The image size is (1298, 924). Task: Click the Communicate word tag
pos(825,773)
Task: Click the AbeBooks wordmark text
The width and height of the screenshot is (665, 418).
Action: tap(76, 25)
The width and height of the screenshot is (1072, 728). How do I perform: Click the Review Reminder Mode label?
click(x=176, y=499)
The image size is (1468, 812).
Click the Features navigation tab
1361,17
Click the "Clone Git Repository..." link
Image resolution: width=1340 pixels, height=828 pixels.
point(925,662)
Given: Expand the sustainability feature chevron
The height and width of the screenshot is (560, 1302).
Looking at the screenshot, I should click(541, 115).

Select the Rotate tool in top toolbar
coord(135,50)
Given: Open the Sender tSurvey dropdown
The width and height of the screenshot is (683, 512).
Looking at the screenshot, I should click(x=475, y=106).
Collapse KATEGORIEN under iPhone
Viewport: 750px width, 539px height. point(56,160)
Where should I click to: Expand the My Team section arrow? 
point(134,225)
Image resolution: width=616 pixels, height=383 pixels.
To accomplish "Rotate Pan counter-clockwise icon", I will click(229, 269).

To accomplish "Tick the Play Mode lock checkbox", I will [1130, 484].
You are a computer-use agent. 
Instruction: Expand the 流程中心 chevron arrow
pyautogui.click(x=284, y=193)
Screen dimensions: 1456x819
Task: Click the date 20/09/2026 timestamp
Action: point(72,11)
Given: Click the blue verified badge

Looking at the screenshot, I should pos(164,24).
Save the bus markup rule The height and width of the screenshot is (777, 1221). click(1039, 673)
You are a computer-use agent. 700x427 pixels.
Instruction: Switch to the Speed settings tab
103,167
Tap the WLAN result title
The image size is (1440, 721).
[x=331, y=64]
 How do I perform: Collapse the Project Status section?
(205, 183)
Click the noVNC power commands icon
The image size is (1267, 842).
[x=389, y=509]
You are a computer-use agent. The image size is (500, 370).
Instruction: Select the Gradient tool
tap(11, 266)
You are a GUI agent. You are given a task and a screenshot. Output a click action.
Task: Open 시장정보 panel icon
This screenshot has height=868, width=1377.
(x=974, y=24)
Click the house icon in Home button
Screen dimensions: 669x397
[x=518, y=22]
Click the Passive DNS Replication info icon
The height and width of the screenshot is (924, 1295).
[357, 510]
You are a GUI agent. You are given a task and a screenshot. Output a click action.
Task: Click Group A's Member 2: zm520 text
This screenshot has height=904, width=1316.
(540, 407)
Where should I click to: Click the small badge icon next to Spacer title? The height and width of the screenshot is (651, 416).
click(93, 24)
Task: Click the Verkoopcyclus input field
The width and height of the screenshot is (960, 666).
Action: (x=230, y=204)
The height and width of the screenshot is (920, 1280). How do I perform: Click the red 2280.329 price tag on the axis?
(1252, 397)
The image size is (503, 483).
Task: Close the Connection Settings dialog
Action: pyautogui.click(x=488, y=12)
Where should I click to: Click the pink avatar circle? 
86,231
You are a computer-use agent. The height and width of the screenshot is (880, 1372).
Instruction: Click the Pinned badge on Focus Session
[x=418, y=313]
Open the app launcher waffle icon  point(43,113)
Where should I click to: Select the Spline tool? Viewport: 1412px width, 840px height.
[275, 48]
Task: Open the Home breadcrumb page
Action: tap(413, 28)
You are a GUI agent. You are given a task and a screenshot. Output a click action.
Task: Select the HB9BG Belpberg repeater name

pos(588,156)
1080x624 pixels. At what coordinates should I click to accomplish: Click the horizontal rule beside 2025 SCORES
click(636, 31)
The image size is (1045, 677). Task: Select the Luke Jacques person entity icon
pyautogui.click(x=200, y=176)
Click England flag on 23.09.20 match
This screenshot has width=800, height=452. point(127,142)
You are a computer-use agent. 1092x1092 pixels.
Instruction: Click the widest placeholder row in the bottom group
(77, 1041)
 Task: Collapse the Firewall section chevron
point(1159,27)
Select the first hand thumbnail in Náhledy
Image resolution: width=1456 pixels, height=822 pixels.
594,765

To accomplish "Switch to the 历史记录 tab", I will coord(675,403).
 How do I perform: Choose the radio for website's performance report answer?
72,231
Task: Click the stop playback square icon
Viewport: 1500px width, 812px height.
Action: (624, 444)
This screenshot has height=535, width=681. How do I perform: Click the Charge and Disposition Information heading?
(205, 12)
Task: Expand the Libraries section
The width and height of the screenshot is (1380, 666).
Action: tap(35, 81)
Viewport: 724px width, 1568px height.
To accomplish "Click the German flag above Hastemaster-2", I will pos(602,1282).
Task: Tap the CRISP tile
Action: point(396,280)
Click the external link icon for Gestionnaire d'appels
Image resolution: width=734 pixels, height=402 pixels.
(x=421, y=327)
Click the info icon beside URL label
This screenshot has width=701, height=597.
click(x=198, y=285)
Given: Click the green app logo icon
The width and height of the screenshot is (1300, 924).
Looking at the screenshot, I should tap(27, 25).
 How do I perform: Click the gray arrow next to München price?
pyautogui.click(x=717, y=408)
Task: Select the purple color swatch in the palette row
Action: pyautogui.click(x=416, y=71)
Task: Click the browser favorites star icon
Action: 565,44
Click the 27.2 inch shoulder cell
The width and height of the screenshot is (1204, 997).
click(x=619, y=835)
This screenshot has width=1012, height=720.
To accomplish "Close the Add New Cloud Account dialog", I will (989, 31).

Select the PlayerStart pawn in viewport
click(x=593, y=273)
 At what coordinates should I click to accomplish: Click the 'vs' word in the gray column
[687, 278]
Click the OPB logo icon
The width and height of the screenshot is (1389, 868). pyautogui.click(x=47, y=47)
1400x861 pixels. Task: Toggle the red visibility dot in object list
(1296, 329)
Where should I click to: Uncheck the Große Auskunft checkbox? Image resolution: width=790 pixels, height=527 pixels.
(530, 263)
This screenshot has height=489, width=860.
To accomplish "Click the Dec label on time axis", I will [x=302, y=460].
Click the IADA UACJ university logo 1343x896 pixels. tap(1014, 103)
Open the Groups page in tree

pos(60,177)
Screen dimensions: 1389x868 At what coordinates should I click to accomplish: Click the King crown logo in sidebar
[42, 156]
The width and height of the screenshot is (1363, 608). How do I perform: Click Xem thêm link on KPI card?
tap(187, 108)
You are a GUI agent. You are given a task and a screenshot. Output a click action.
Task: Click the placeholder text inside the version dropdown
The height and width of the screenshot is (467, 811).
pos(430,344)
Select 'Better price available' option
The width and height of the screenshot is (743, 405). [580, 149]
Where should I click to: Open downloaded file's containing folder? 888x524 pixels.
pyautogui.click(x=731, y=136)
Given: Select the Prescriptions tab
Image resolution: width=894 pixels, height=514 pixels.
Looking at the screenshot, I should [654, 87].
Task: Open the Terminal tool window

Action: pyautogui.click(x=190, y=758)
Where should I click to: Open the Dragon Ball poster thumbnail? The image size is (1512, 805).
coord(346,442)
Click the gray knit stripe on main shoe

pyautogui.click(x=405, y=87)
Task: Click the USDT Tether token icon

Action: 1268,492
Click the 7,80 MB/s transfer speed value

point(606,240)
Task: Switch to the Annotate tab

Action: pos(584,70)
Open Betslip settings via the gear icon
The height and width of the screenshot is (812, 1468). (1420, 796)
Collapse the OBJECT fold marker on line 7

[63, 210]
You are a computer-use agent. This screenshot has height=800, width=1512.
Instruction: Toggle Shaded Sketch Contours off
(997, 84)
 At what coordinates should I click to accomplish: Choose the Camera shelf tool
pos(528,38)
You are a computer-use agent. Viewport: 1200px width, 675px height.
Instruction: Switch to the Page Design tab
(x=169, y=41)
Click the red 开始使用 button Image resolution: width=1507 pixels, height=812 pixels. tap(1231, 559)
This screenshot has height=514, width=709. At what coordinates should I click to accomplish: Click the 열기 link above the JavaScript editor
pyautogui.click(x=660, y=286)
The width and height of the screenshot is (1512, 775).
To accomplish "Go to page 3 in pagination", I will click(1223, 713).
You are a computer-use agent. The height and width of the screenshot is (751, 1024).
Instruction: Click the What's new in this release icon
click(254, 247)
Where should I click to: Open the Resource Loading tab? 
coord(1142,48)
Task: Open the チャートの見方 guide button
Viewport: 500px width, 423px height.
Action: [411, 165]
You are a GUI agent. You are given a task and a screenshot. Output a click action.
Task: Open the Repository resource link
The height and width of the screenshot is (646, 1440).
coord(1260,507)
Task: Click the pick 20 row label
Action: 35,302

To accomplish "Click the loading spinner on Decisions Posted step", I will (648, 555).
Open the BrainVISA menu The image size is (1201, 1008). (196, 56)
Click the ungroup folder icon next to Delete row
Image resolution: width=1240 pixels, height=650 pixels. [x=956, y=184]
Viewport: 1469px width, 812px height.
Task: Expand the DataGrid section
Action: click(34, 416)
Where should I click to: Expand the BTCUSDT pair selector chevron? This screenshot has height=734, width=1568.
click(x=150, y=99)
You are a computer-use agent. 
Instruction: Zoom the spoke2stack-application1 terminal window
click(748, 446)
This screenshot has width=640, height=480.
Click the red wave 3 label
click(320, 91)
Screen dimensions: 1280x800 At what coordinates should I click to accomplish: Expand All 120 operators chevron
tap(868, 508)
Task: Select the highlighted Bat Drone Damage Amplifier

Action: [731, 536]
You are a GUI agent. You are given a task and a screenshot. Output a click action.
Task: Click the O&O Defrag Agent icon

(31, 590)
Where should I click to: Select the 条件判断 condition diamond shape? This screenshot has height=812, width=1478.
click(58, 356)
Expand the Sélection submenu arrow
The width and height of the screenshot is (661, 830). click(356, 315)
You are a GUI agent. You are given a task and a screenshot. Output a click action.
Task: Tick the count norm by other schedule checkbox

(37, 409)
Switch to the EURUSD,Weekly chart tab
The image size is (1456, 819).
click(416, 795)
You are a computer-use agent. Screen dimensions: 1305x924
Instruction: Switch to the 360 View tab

Exercise requirements — Please retype the lines above without changes, from the line that has "You are a computer-use agent. The image" through the line that has "tap(11, 266)".

Task output —
You are a computer-use agent. The image size is (500, 370).
Instruction: Select the Gradient tool
tap(11, 266)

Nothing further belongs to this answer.